Add rule function for IP addresses, only supports IPv4 for now

kemasdimas commented 2 years ago

Referring to #45

kemasdimas commented 2 years ago

Ergonomics Could it be ergonomic and flexible to leverage the existing composability of the existing functions, instead of having multiple match variants? For instance:

contains(cidr("10.0.0.0/28"), ip("10.0.0.16"))

lt(ip(env["user.ip"], ip("109.71.47.255"))

not(ip(env["user.ip"], ip("127.0.0.1"))

Of course ip and cidr would have to return something. Long and Range could be good choices, but this is related to the next point.

I agree, I haven't put more thought into this, and creating the rule to be composable seems to be a lot better. So there will be 2 new function

cidr -> return Range ip -> return Long

Performance The current proposal relies on a non-trivial regular expression that we can't pre-compile, which can be suboptimal considering FFS is designed to do thousands of evaluations per second. But IP addresses are just numbers, and IP+mask are just ranges. We could treat them like that?

In this case, the regex is redundant, it was only used to validate the IP / CIDR format. Referring to the Ergonomics, treating IP addresses and mask as numbers are to be expected.

Specifically, what if we:

Add a range type (with tests & docs). It seems useful, regardless of IPs.

Implement ip(value) as a function that takes an IP, and returns a Long. An IP is just a group of 4 bytes, so we could parse it (example) and combine it together in a single number.
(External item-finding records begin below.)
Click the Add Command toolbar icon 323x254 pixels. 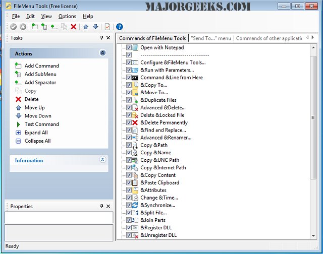click(x=35, y=27)
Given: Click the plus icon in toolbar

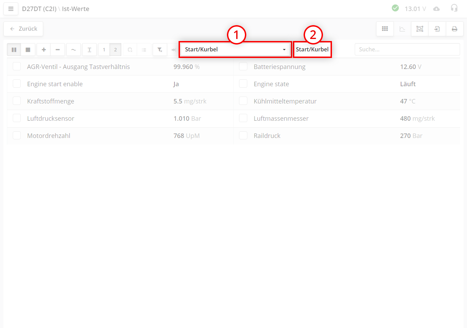Looking at the screenshot, I should (44, 50).
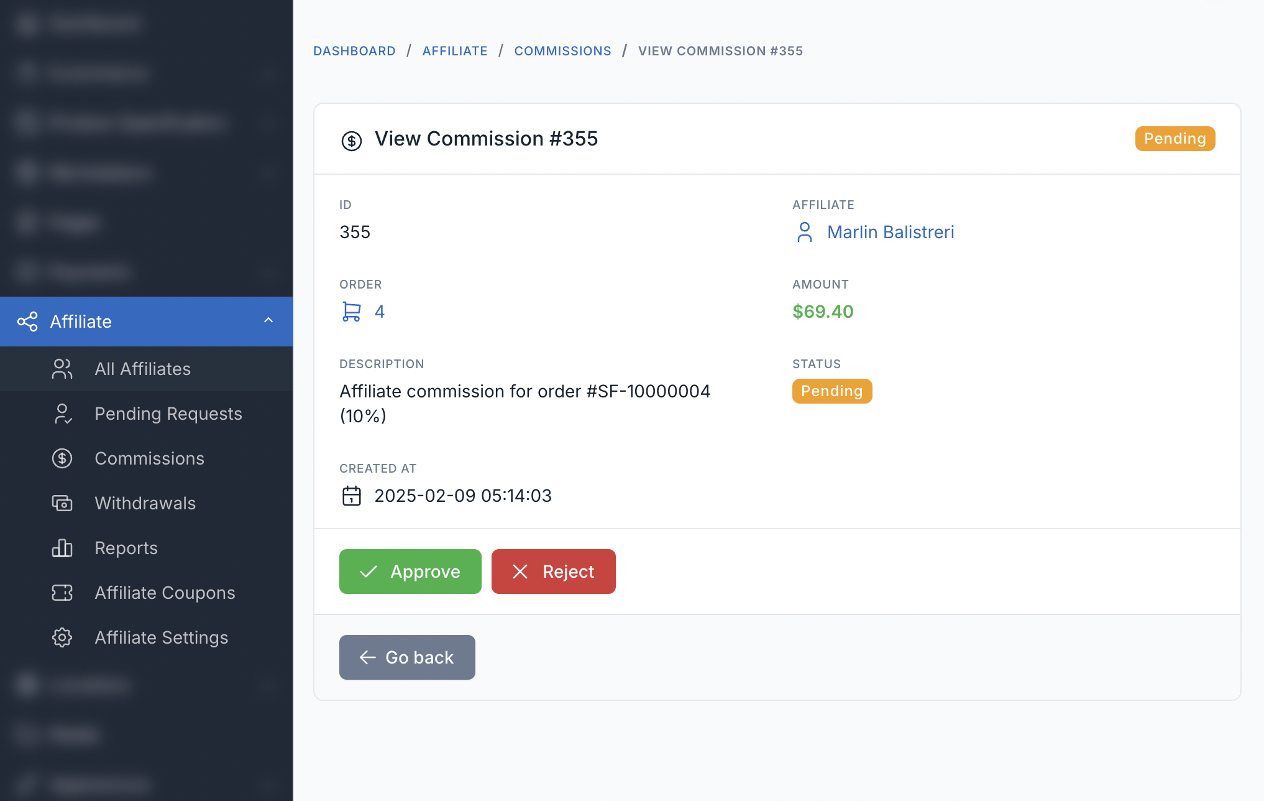Click the calendar icon beside created date

351,496
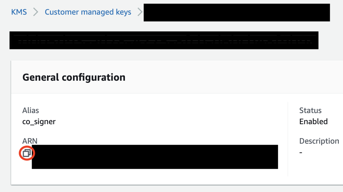This screenshot has width=343, height=192.
Task: Select the redacted key ID breadcrumb
Action: pos(237,13)
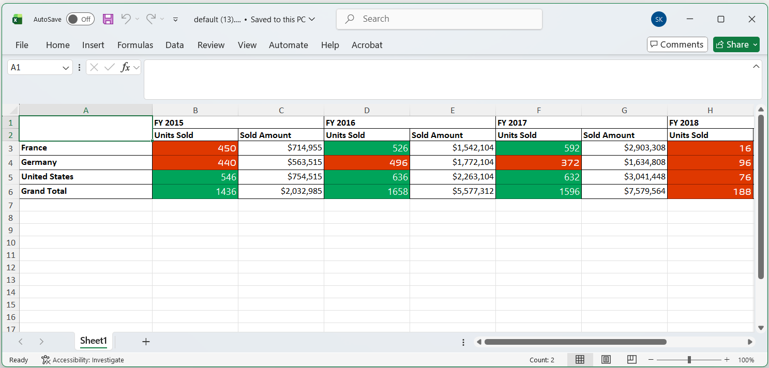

Implement cidr(value) as a function that takes an IP+mast, and returns a range. It can reuse the range and ip(value) implementations from before.

This could be very efficient. What do you think?

Yes, this will be efficient to run. My only concern is the IPv6 format. It's not straightforward to convert the IP to number, even using ULong, so we'll need to find a way to represent the IPv6 in 1 single variable while keeping it comparable to the CIDR

For the Alpha milestone, will it be enough if we only support IPv4?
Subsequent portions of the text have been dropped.